**Instructions for the task:** Your response should be every line from the entries that includes the string "Given".

**Records for this task:**
-*-
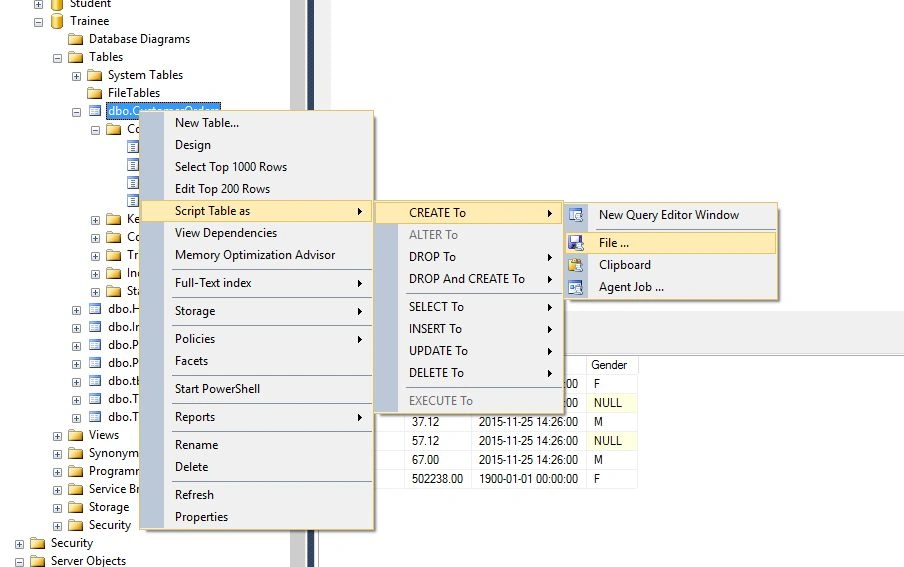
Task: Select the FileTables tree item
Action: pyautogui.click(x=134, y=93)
-*-
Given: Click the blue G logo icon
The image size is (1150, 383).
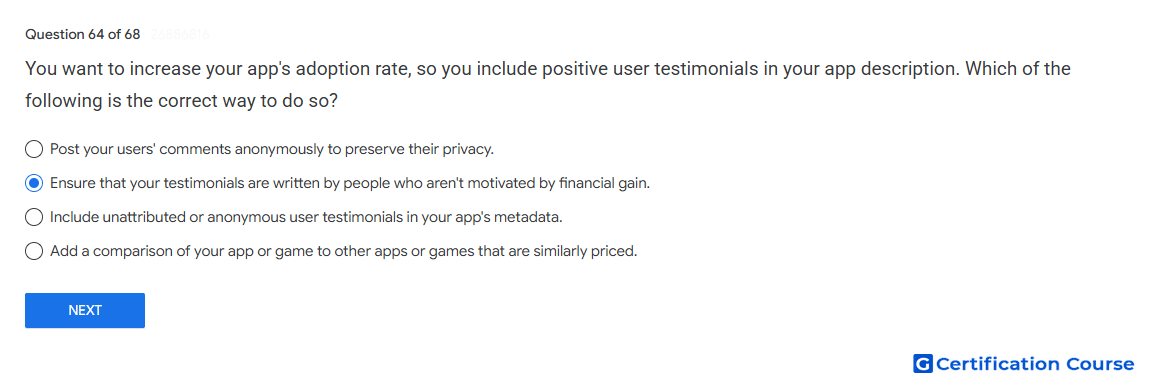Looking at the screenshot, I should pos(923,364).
-*-
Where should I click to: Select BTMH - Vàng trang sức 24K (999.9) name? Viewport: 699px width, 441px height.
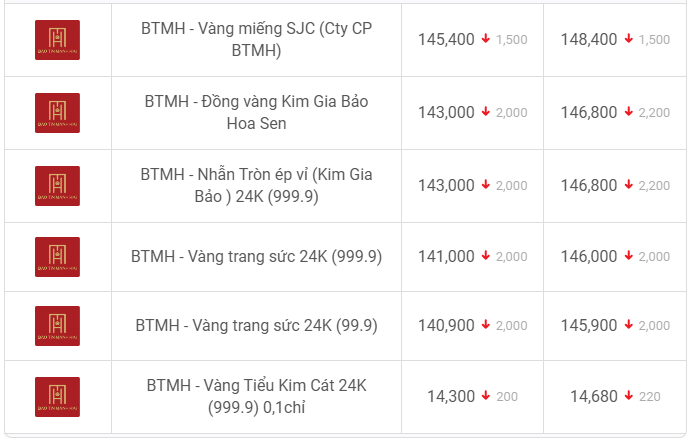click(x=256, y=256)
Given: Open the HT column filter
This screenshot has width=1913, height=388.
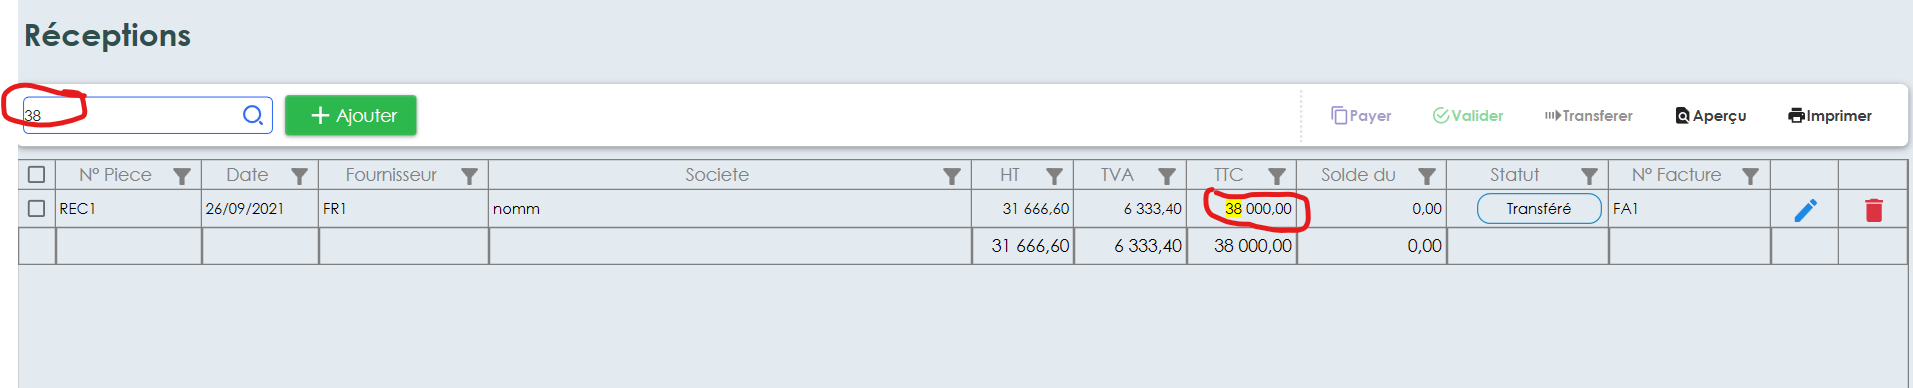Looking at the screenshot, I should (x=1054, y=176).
-*-
**Response to the exercise:**
Given: Click the blue G logo icon
Given: Open the HT column filter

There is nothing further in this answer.